# My kid and friends did this...



## Night Owl (Feb 28, 2008)

I bought this at Salvation Army a couple of months ago for 99 cents. Gave paintbrushes to the kids, set out a little bit of Glo-paint from Micheal's and some Gain detergent. I provided the blacklight, and here you go... I kinda' think they kicked butt!
















P.S... It was messy


----------



## Fiend4Halloween (Aug 28, 2008)

The kids did a great job! The blue and yellowish paint together is a nice effect and the light inside the pumpkin is a nice contrast against the darker outside color.


----------



## CreepyCanmore (Mar 27, 2007)

That both looks great (especially for the price) and sounds like it was fun to make. I especially like the orange eyes.


----------



## Night Owl (Feb 28, 2008)

I can't wait to tell them you said that! I think I might have some future haunters in the making... They'll be so proud.


----------



## turtle2778 (Jul 9, 2006)

That is an excellet job. YOU should be so proud. WOW!!


----------



## Revenant (Mar 17, 2007)

That looks awesome!


----------



## Moon Dog (Oct 3, 2006)

Looks great and it a good way to get the kids involved!


----------



## Sickie Ickie (Jun 20, 2006)

That looks very Haunted Mansion-ish! Look out Disneyland!


----------



## Bloodhound (Oct 16, 2007)

Wow!!! The kids did a fantastic job!


----------



## Bone Dancer (Oct 7, 2005)

They get an A+


----------



## Night Owl (Feb 28, 2008)

Thanks, ya'll. They really got a kick out of it. They're aged 7, 9 and 10. Now they want to find more projects to do with the dertergent. I think we'll make some guaze ghosts next.

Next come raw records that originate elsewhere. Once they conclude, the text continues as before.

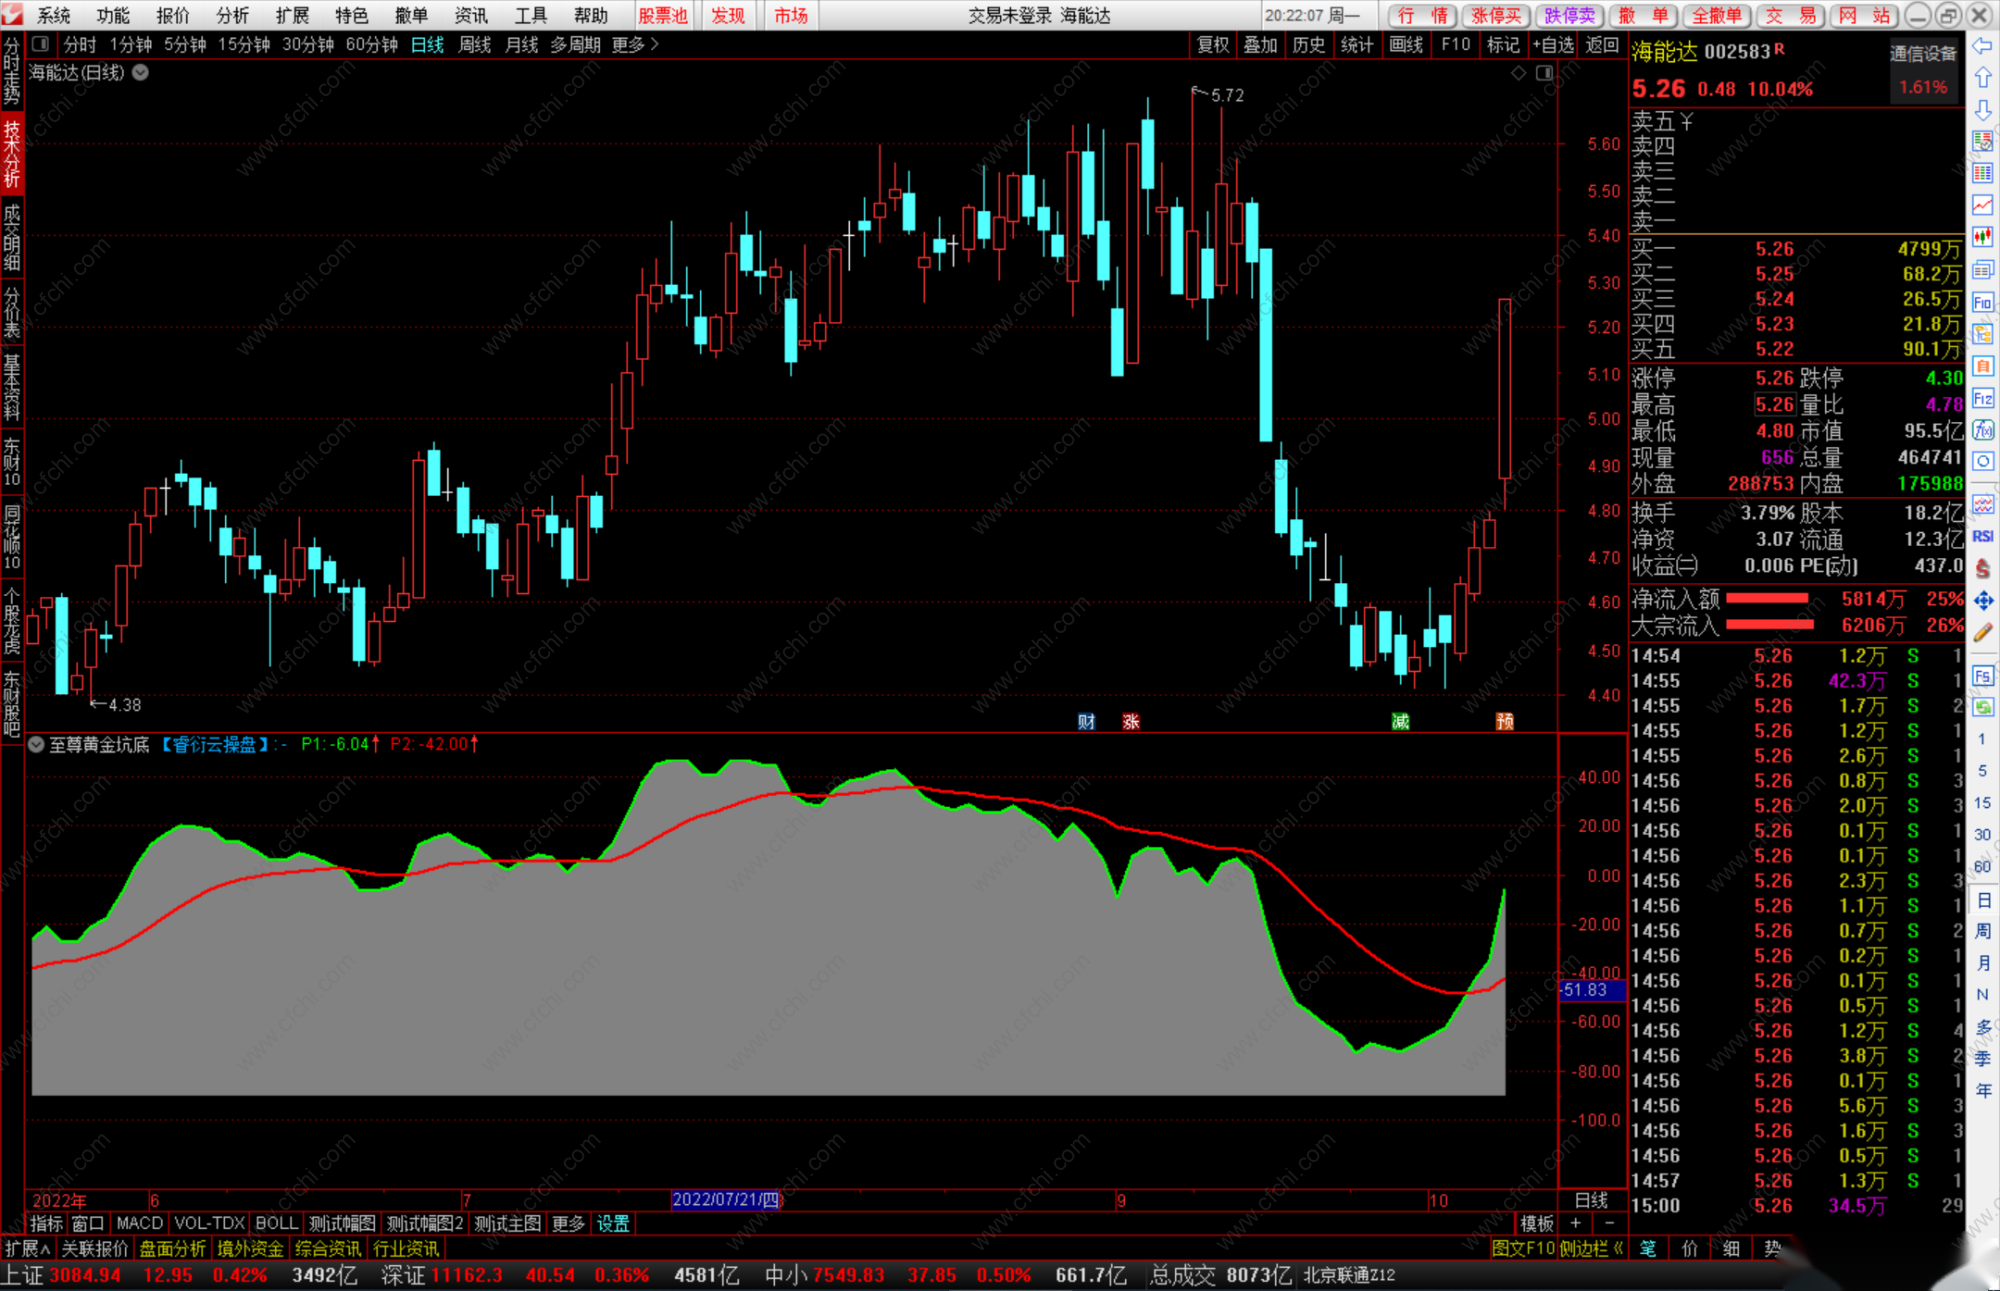
Task: Select the MACD indicator tab
Action: coord(139,1223)
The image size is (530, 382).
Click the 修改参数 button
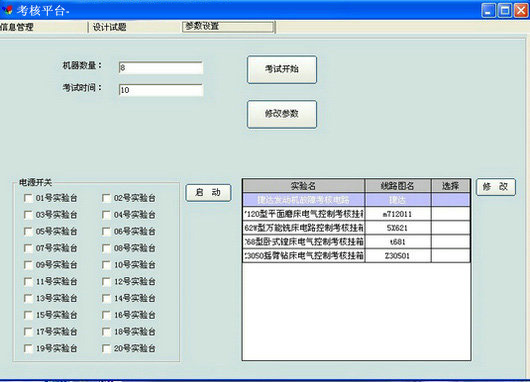(x=282, y=114)
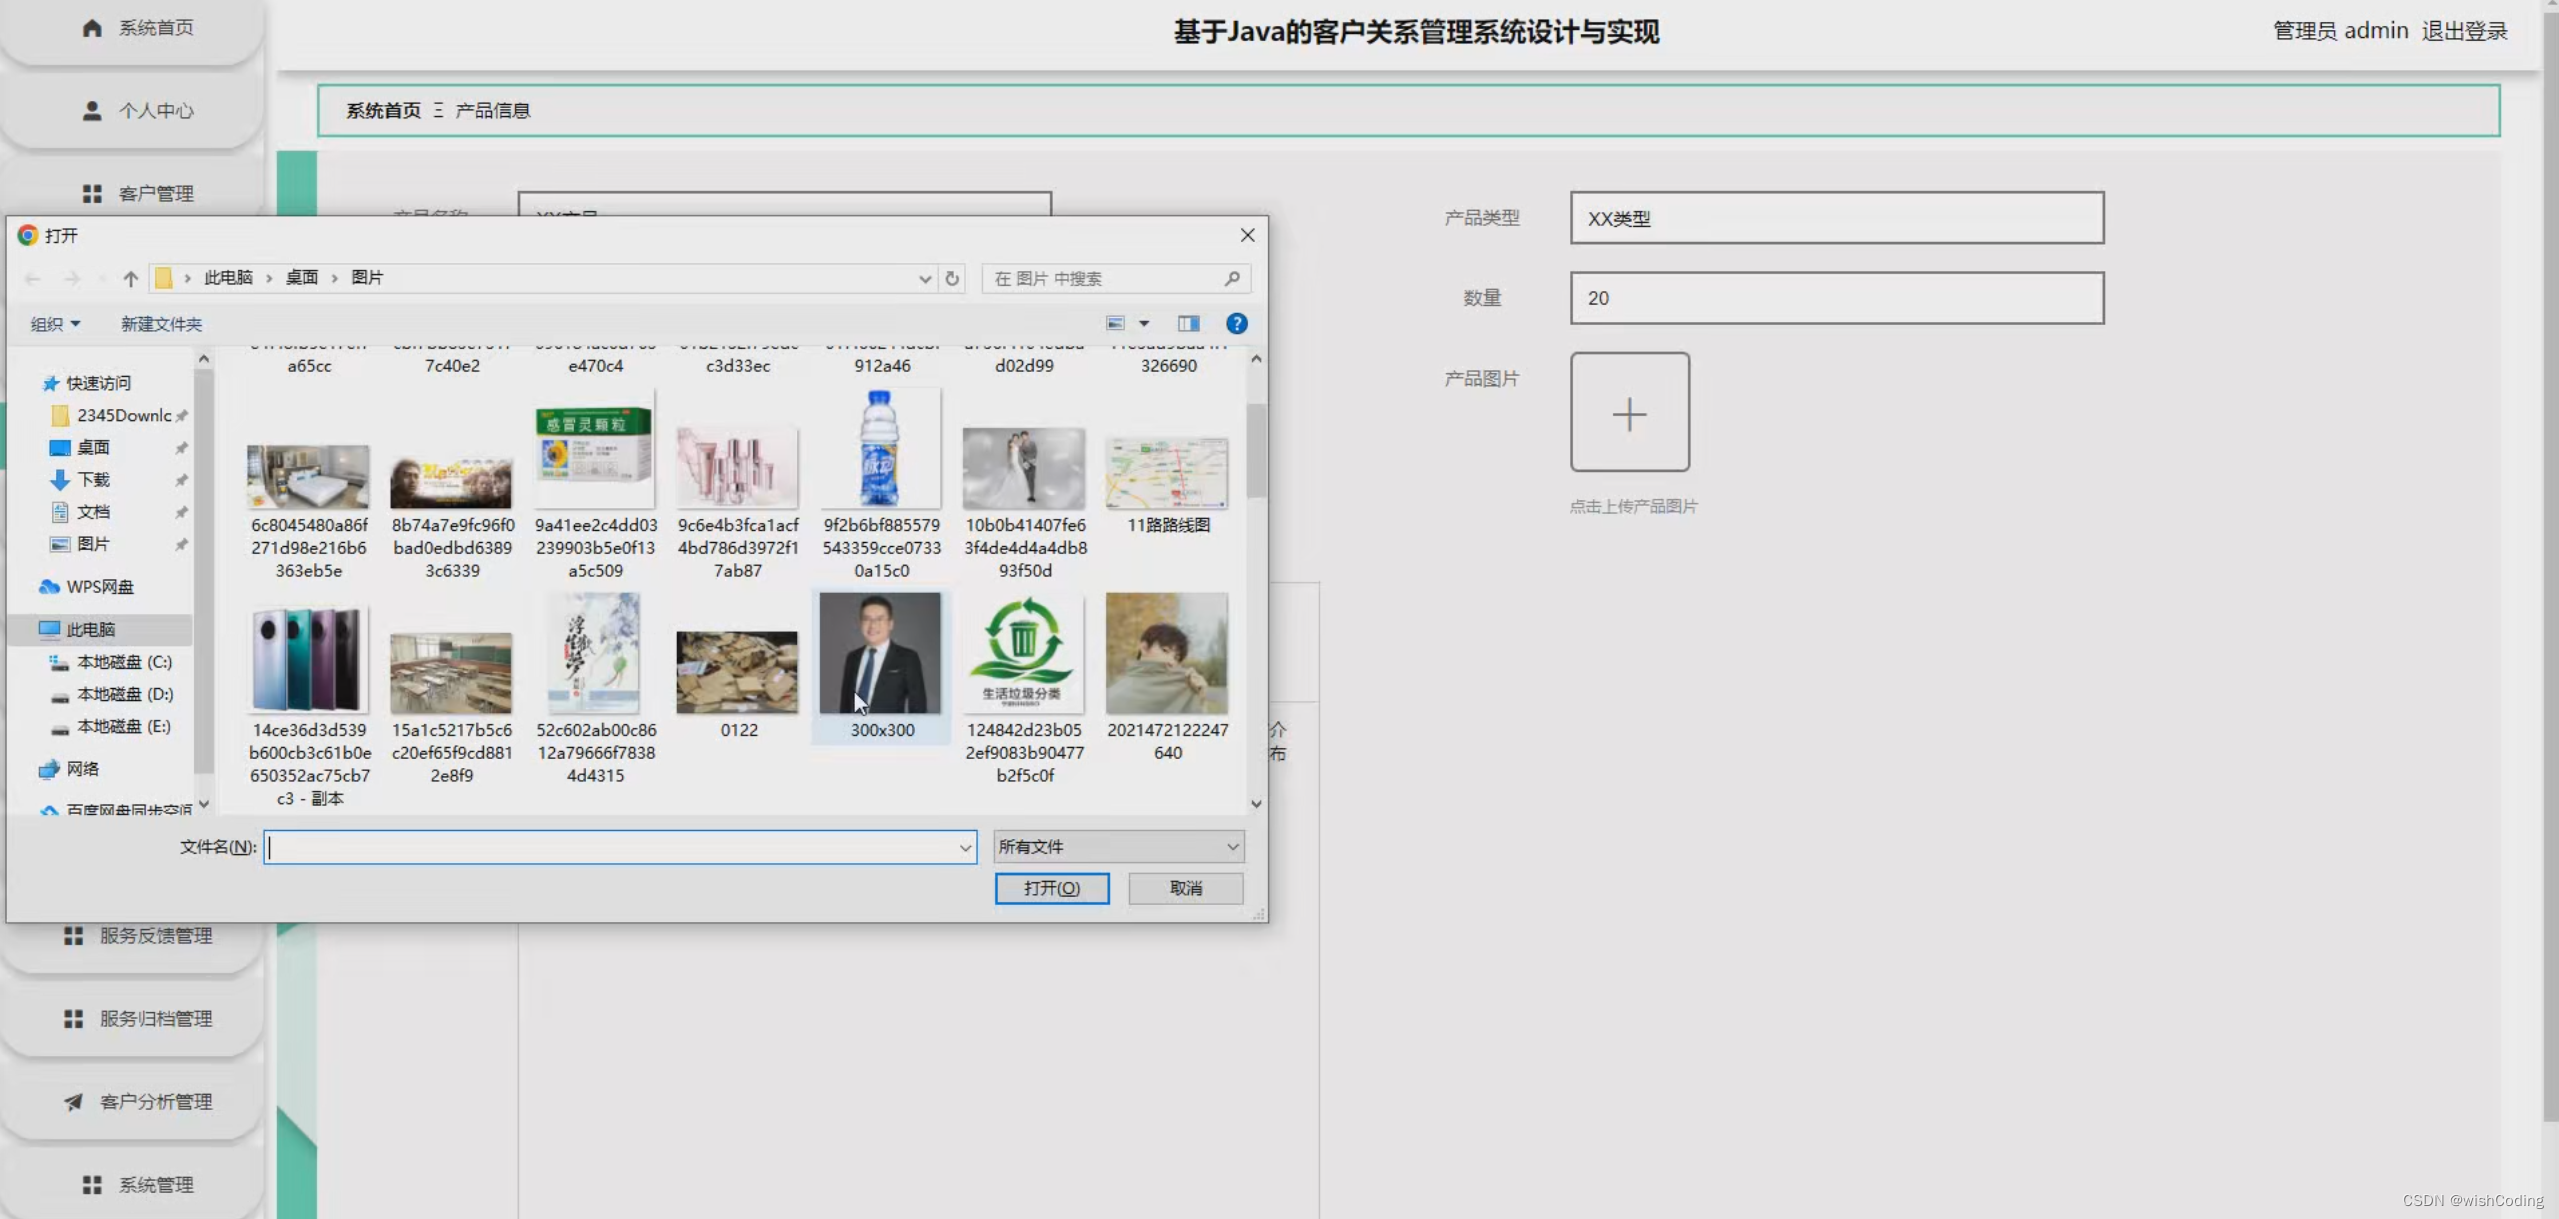2559x1219 pixels.
Task: Click the 取消 button
Action: pyautogui.click(x=1185, y=888)
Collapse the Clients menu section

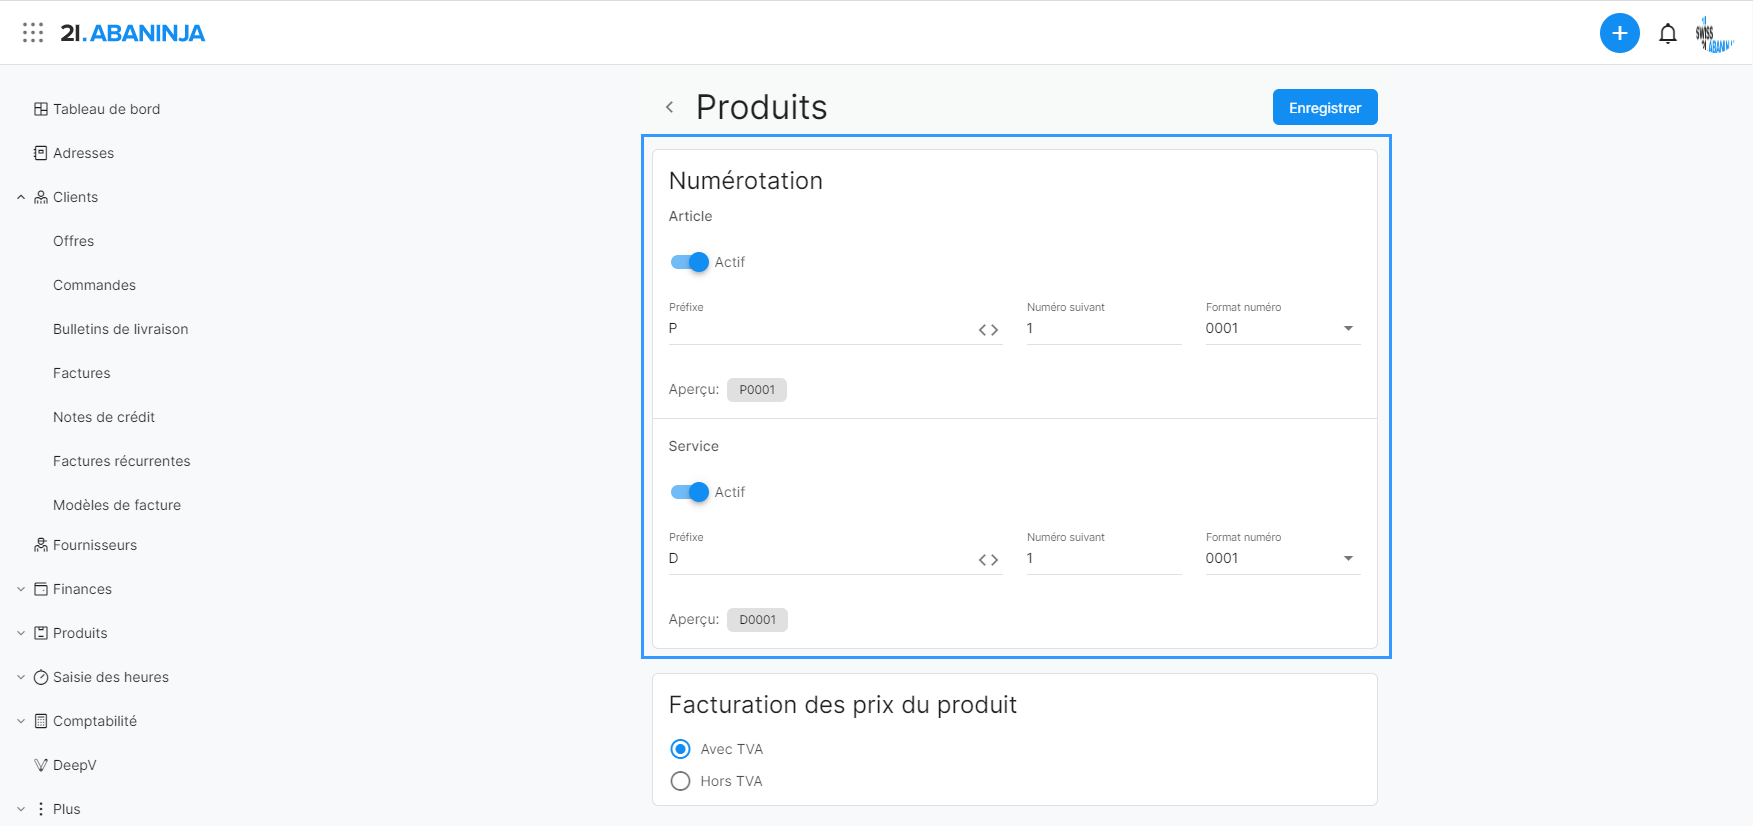[x=21, y=197]
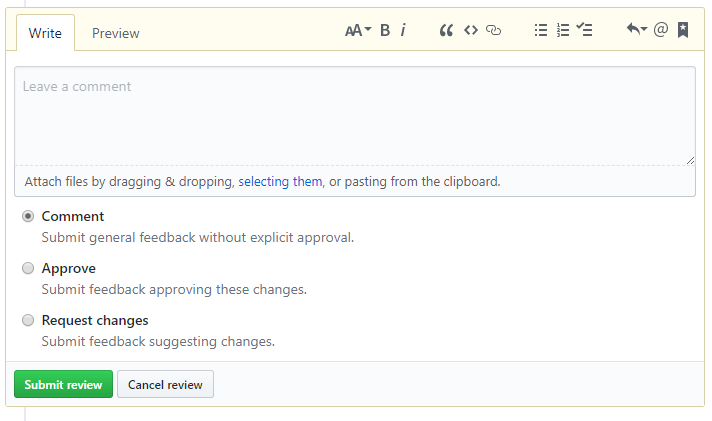Select the Approve radio option

coord(28,268)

BTW, I just told my husband I was doing the laundry and he said "Huh... more Halloween today?"  That little smart-ass!


----------



## throughthepatch (Sep 3, 2008)

That is great!
Your kids rock!


----------



## dynoflyer (Oct 8, 2006)

Your kids really did a great job! They'll have a good time showing off their handiwork to their friends on Halloween, too!


----------



## beelce (Jul 21, 2007)

That looks awesome!


----------



## AzKittie74 (Aug 10, 2007)

They did a great job! I love it!!


----------



## Haunted Bayou (Feb 16, 2007)

Fantastic... much better than I could have done.
Be sure to post the ghosts. LOL!


----------



## Merlin (The Quiet One) (Feb 23, 2006)

Great job, Kids!


----------



## Lilly (Jun 13, 2006)

wow very creative...little propmakers they are!
Great Job guys


----------



## Tyler (Jul 17, 2008)

Cool, that thing just GLOWS! It will look great under a black light, they certainly did a fantastic job, cant wait to see the ghosts!


----------



## GothicCandle (Mar 26, 2007)

ooooo I like I like!!!


----------



## Lady Nyxie (Aug 30, 2006)

They DID do an awesome job.


----------



## monty1269 (Sep 24, 2008)

Night Owl said:


> .....and some Gain detergent....


Clearly I'm new. What's the Gain do!?!?!?!?! (besides to help with the clean-up.)


----------



## Death's Door (Mar 22, 2006)

The colors - the colors!!!! I love it!!!!


----------



## cerinad (Jun 23, 2008)

Wow! they did a really great job!


----------



## NickG (Sep 12, 2006)

that's really neat!


----------



## Draik41895 (Oct 25, 2008)

thats fantastic,awesome.



Clearly I'm new. What's the Gain do!?!?!?!?![/QUOTE said:


> it glows under the blacklight.


----------